Once the line containing "[Scott Horsley] (39, 2251)" is found in the entries below, restate it and each following line word for word, stopping after the line containing "Scott Horsley (77, 280)".

[Supplied information — start]

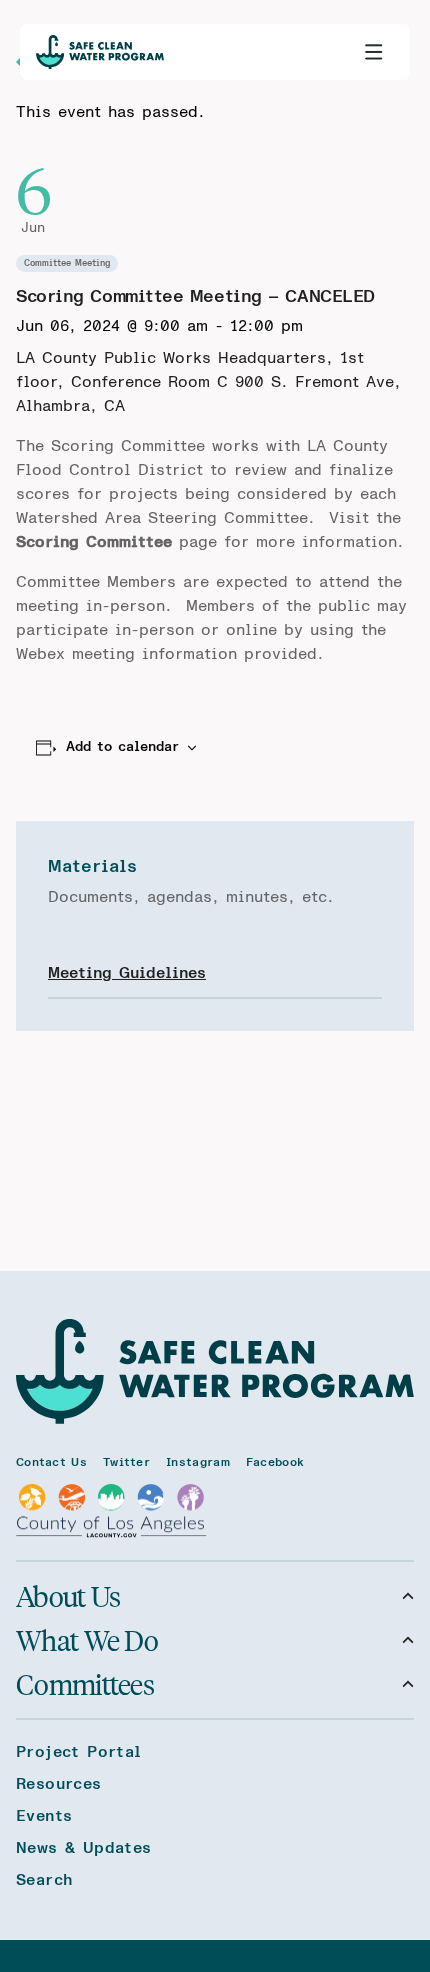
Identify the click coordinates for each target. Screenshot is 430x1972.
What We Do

[Supplied information — finish]
[Supplied information — start]

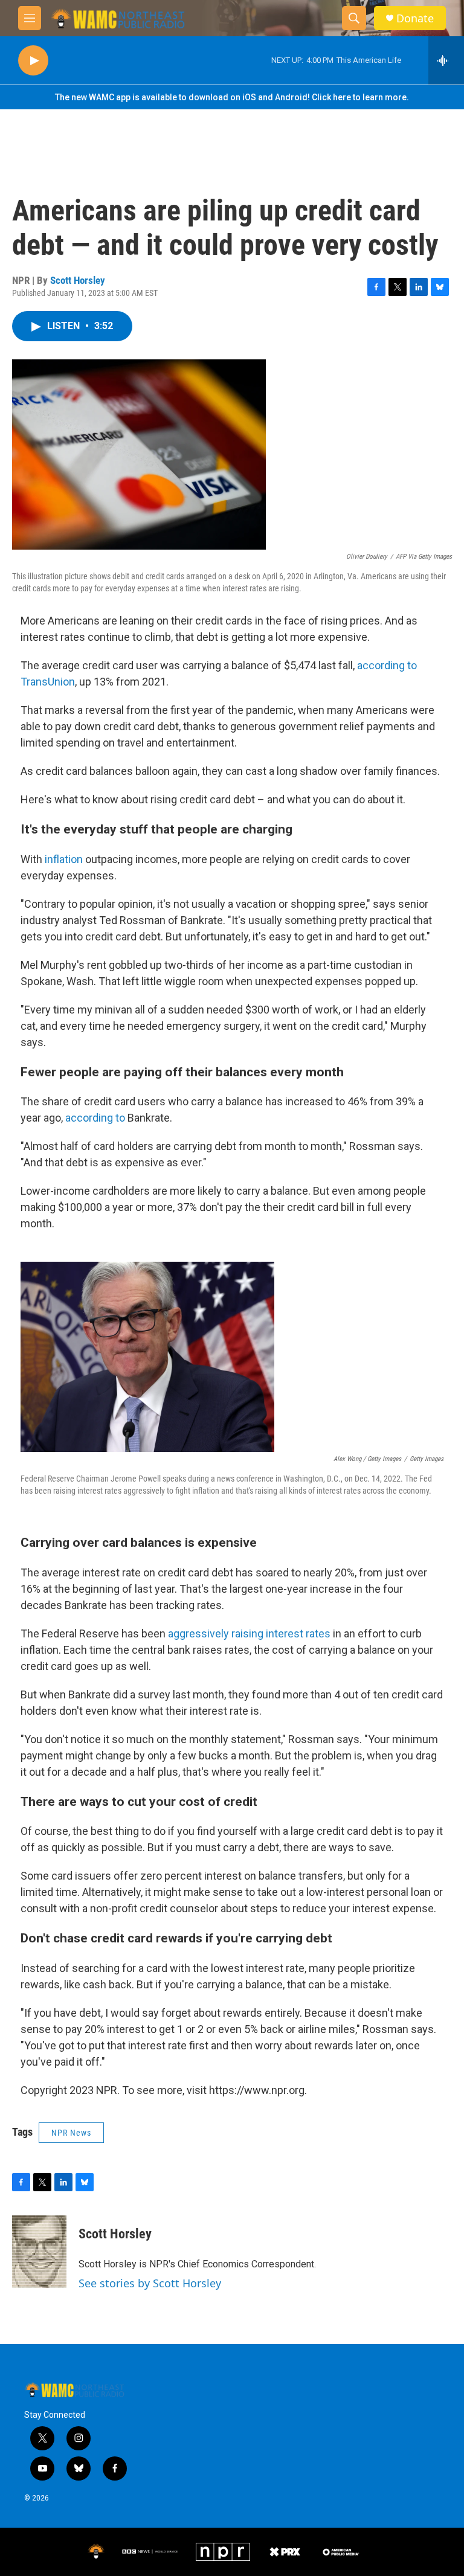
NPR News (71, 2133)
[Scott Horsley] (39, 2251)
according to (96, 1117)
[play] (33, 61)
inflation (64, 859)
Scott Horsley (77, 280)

[Supplied information — finish]

- _Written answer_
[Scott Horsley] (39, 2251)
according to (96, 1117)
[play] (33, 61)
inflation (64, 859)
Scott Horsley (77, 280)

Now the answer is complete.